> [TASK TO COMPLETE] Extract all of the data and reproduce it precisely.

> [RECORDS FOR PROCESSING]
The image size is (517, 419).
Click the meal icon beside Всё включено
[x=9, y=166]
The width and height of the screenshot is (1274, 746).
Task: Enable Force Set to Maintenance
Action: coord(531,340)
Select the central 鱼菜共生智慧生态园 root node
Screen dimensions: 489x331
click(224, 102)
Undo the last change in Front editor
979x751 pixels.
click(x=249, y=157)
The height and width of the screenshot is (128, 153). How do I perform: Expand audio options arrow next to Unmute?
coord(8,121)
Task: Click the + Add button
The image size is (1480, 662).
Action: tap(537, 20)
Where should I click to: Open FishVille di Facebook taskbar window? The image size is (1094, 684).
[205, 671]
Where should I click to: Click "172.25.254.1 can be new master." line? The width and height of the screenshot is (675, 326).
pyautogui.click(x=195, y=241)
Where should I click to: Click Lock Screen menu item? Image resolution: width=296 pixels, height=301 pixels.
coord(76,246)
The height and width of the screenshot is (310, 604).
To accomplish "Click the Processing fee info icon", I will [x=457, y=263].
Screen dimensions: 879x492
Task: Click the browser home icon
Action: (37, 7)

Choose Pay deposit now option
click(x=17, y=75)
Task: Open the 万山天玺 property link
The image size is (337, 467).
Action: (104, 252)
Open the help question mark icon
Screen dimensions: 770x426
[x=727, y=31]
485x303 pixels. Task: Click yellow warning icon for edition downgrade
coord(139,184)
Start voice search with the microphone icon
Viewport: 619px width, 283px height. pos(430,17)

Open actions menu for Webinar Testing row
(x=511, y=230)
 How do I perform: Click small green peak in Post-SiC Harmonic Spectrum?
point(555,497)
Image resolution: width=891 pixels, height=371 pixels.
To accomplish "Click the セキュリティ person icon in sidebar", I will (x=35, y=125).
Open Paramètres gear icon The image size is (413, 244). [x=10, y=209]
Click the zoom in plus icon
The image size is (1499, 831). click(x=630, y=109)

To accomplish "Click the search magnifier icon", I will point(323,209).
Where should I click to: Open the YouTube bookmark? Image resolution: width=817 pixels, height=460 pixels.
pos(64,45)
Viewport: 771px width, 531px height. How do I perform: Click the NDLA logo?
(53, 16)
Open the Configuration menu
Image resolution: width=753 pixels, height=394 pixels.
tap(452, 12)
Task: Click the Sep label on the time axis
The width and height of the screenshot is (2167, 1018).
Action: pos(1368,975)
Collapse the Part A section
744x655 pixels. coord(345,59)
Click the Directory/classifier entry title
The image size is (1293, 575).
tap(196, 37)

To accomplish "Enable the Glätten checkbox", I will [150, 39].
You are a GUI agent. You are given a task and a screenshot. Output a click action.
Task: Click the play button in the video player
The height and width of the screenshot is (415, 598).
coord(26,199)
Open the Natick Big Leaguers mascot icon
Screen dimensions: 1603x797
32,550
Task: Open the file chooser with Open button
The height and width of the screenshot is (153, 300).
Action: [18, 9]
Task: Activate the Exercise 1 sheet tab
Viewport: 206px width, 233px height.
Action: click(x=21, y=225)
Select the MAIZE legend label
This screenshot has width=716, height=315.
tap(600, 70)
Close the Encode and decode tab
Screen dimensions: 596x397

> [THE ANSWER]
The image size is (517, 419).
Click the meal icon beside Всё включено
[x=9, y=166]
The width and height of the screenshot is (1274, 746).
Task: Enable Force Set to Maintenance
Action: coord(531,340)
Select the central 鱼菜共生智慧生态园 root node
Screen dimensions: 489x331
click(224, 102)
Undo the last change in Front editor
979x751 pixels.
click(x=249, y=157)
The height and width of the screenshot is (128, 153). How do I perform: Expand audio options arrow next to Unmute?
coord(8,121)
Task: Click the + Add button
The image size is (1480, 662).
Action: tap(537, 20)
Where should I click to: Open FishVille di Facebook taskbar window? The image size is (1094, 684).
[205, 671]
Where should I click to: Click "172.25.254.1 can be new master." line? The width and height of the screenshot is (675, 326).
pyautogui.click(x=195, y=241)
Where should I click to: Click Lock Screen menu item? Image resolution: width=296 pixels, height=301 pixels.
coord(76,246)
The height and width of the screenshot is (310, 604).
To accomplish "Click the Processing fee info icon", I will [x=457, y=263].
Screen dimensions: 879x492
Task: Click the browser home icon
Action: (37, 7)

Choose Pay deposit now option
click(x=17, y=75)
Task: Open the 万山天玺 property link
The image size is (337, 467).
Action: (104, 252)
Open the help question mark icon
Screen dimensions: 770x426
[x=727, y=31]
485x303 pixels. Task: Click yellow warning icon for edition downgrade
coord(139,184)
Start voice search with the microphone icon
Viewport: 619px width, 283px height. pos(430,17)

Open actions menu for Webinar Testing row
(x=511, y=230)
 How do I perform: Click small green peak in Post-SiC Harmonic Spectrum?
point(555,497)
Image resolution: width=891 pixels, height=371 pixels.
To accomplish "Click the セキュリティ person icon in sidebar", I will (x=35, y=125).
Open Paramètres gear icon The image size is (413, 244). [x=10, y=209]
Click the zoom in plus icon
The image size is (1499, 831). click(x=630, y=109)

To accomplish "Click the search magnifier icon", I will point(323,209).
Where should I click to: Open the YouTube bookmark? Image resolution: width=817 pixels, height=460 pixels.
pos(64,45)
Viewport: 771px width, 531px height. How do I perform: Click the NDLA logo?
(53, 16)
Open the Configuration menu
Image resolution: width=753 pixels, height=394 pixels.
tap(452, 12)
Task: Click the Sep label on the time axis
The width and height of the screenshot is (2167, 1018).
Action: pos(1368,975)
Collapse the Part A section
744x655 pixels. coord(345,59)
Click the Directory/classifier entry title
The image size is (1293, 575).
tap(196, 37)

To accomplish "Enable the Glätten checkbox", I will [150, 39].
You are a GUI agent. You are given a task and a screenshot. Output a click action.
Task: Click the play button in the video player
The height and width of the screenshot is (415, 598).
coord(26,199)
Open the Natick Big Leaguers mascot icon
Screen dimensions: 1603x797
32,550
Task: Open the file chooser with Open button
The height and width of the screenshot is (153, 300).
Action: [18, 9]
Task: Activate the Exercise 1 sheet tab
Viewport: 206px width, 233px height.
Action: click(x=21, y=225)
Select the MAIZE legend label
This screenshot has width=716, height=315.
tap(600, 70)
Close the Encode and decode tab
Screen dimensions: 596x397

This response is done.